Thrombopoiesis is the process of thrombocyte generation.[1][2] Thromobocytes are ligations of the cytoplasm from megakaryocytes. A single megakaryocyte can give rise to thousands of thrombocytes.

The term "thrombocytopoiesis" is sometimes used to emphasize the cellular nature.

Thrombopoietin stimulates megakaryopoiesis, the process of megakaryocyte maturation and differentiation. Thrombopoietin, upon release, binds to its receptor, c-mpl, found on megakaryocyte progenitor cells. Following binding, intracellular signalling leads to megakaryocyte growth, maturation, membrane stability, platelet granule formation and the demarcation of the cytoplasm into regions destined to fragment into mature platelets. These "proplatelet processes" further fragment into platelets. This last step of proplatelet process and platelet formation, in vitro, has been shown to be independent of thrombopoietin.

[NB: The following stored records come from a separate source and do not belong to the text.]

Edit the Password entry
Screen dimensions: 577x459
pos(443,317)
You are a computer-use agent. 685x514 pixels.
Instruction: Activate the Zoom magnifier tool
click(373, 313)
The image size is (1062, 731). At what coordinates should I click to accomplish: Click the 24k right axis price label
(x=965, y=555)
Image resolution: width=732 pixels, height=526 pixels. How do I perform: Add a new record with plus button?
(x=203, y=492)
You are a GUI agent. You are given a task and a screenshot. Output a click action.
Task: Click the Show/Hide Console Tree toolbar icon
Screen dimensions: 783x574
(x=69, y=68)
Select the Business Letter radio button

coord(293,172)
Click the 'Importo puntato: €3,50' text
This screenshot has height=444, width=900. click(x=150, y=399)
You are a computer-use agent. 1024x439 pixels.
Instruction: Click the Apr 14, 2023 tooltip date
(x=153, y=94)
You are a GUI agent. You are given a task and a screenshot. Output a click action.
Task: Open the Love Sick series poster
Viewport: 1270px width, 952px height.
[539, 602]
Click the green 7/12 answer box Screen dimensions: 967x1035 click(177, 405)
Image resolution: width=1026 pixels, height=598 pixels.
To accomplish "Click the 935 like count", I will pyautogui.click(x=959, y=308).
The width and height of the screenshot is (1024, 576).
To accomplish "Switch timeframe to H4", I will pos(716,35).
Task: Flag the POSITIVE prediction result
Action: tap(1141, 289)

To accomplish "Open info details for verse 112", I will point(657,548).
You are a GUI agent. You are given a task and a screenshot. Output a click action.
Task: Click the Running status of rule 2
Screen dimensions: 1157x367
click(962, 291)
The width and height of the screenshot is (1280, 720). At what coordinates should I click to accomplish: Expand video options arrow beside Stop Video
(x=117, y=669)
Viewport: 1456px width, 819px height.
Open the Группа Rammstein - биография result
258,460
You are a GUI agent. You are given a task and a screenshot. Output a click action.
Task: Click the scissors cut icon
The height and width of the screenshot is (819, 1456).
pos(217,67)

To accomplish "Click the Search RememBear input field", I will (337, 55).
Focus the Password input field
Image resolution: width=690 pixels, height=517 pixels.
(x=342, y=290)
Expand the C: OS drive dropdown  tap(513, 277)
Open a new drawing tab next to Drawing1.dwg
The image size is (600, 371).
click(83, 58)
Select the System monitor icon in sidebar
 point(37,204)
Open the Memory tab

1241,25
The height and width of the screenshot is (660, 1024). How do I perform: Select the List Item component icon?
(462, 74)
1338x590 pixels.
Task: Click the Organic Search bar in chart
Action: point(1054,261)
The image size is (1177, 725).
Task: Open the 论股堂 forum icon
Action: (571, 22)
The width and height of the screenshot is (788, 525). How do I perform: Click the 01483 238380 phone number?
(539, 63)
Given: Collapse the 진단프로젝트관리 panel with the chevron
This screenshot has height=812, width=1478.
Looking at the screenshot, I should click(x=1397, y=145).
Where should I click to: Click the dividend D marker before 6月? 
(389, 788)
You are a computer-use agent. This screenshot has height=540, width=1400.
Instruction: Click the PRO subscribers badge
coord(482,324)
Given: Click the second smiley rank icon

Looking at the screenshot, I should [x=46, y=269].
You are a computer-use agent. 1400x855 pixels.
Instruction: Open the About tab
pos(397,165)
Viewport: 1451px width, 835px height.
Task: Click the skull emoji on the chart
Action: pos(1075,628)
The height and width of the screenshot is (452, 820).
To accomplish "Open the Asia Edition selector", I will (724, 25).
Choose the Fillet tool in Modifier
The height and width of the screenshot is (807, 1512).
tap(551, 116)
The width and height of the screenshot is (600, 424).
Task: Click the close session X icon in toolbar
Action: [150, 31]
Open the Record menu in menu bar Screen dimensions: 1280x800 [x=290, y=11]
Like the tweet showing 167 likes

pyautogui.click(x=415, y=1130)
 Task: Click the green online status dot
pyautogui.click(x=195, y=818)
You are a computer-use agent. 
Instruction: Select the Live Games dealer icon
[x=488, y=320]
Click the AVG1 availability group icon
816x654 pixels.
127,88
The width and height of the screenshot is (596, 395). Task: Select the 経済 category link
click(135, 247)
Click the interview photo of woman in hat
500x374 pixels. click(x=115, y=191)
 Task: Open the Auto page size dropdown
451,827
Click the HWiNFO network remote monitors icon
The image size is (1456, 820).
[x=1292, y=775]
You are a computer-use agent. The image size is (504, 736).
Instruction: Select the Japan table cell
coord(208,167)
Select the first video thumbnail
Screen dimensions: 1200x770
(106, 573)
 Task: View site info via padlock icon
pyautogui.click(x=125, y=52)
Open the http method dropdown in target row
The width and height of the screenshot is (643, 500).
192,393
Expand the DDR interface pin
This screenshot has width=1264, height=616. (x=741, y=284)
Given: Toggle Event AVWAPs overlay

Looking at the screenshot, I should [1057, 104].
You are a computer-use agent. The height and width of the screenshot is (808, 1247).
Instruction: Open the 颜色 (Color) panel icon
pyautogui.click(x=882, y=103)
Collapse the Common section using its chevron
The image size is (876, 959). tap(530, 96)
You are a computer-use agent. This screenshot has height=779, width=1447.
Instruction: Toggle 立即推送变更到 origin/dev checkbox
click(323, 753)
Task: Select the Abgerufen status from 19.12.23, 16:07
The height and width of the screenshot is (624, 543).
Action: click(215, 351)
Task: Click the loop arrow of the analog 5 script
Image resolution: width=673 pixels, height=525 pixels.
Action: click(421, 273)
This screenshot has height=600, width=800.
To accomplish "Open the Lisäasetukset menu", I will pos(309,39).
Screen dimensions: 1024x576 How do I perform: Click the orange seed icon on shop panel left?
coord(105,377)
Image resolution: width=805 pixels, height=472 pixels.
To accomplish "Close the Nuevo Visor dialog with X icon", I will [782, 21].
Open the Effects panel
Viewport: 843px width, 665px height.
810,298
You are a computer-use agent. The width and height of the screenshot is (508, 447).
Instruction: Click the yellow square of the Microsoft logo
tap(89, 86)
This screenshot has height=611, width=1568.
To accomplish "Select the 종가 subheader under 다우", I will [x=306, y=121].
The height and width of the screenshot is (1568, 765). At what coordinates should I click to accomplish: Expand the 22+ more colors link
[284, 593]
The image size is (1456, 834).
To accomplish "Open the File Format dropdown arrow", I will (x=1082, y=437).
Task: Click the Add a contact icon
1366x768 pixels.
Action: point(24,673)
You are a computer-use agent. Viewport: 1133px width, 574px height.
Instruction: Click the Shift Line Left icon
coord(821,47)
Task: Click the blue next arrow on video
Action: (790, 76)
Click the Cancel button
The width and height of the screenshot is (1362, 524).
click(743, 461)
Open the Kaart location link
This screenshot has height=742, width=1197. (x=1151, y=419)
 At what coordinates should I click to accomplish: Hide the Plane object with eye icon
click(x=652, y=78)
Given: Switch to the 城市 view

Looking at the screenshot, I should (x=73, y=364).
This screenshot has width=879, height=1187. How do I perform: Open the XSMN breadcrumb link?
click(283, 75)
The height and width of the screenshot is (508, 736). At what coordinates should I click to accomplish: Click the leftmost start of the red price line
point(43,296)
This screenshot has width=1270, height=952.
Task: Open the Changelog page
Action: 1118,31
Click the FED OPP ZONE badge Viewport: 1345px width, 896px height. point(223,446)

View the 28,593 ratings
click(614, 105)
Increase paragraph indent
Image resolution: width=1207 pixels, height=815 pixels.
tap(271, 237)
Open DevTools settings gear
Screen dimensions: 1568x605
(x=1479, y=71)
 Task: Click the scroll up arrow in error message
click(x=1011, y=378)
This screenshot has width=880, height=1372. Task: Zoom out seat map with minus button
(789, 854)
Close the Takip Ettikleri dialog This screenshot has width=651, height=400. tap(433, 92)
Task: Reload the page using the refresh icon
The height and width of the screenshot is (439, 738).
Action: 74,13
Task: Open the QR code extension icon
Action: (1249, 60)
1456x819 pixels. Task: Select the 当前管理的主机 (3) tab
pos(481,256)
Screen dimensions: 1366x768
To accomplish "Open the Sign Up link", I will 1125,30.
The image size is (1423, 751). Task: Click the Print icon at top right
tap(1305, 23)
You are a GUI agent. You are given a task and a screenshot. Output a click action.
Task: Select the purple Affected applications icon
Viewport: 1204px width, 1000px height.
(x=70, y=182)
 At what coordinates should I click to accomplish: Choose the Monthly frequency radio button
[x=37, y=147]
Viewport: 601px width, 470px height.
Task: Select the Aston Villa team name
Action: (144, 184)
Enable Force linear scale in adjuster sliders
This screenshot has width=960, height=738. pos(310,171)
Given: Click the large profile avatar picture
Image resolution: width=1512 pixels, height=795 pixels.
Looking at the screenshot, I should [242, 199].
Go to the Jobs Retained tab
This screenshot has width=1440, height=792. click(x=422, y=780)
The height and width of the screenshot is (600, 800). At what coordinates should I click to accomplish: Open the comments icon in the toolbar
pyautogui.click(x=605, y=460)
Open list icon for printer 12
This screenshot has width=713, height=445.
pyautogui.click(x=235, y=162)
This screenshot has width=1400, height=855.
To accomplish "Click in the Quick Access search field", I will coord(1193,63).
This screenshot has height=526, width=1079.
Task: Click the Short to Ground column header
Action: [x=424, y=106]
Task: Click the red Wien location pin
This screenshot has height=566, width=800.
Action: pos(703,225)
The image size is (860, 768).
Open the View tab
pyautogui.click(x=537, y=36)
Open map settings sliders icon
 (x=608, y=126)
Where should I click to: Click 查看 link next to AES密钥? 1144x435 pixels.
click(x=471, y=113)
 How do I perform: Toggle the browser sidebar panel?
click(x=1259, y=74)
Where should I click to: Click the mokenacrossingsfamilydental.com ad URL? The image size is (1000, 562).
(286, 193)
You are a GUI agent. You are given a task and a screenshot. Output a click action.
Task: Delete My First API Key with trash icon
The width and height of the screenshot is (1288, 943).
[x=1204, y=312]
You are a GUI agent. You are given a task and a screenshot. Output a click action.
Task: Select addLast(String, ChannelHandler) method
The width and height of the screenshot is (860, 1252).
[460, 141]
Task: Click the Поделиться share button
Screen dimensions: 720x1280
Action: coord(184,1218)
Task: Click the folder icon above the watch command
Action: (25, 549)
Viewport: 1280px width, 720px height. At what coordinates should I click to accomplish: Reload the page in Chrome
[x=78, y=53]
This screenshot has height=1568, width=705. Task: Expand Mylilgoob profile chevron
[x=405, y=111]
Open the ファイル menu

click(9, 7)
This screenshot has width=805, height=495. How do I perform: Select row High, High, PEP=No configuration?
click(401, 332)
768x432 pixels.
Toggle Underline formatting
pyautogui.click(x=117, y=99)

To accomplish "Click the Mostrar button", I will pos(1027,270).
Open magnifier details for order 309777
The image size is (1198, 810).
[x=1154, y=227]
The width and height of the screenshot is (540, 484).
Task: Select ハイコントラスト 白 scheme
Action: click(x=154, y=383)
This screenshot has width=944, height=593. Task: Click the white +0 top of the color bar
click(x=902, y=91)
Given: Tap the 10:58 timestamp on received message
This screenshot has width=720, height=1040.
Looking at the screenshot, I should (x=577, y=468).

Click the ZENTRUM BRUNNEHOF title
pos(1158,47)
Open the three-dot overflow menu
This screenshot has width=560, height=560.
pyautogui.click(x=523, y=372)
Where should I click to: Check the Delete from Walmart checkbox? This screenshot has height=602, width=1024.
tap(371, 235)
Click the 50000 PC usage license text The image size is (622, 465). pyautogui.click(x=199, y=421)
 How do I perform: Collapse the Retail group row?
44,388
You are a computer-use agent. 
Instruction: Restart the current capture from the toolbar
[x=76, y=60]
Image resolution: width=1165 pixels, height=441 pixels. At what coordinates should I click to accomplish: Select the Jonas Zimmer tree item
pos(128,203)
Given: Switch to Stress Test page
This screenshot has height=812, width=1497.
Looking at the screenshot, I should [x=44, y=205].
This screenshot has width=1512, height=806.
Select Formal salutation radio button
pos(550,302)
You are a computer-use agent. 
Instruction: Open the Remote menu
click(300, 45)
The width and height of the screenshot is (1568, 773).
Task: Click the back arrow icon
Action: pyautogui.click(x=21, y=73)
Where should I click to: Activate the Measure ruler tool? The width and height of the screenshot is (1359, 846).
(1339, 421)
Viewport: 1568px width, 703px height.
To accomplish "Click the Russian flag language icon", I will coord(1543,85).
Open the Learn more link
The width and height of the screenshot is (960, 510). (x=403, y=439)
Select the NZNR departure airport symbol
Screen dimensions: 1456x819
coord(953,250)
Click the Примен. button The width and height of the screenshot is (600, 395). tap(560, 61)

  1. Thrombopoiesis at the US National Library of Medicine Medical Subject Headings (MeSH)
  2. SCHULMAN I, PIERCE M, LUKENS A, CURRIMBHOY Z (July 1960). "Studies on thrombopoiesis. I. A factor in normal human plasma required for platelet production; chronic thrombocytopenia due to its deficiency". Blood. 16: 943–57. PMID 14443744.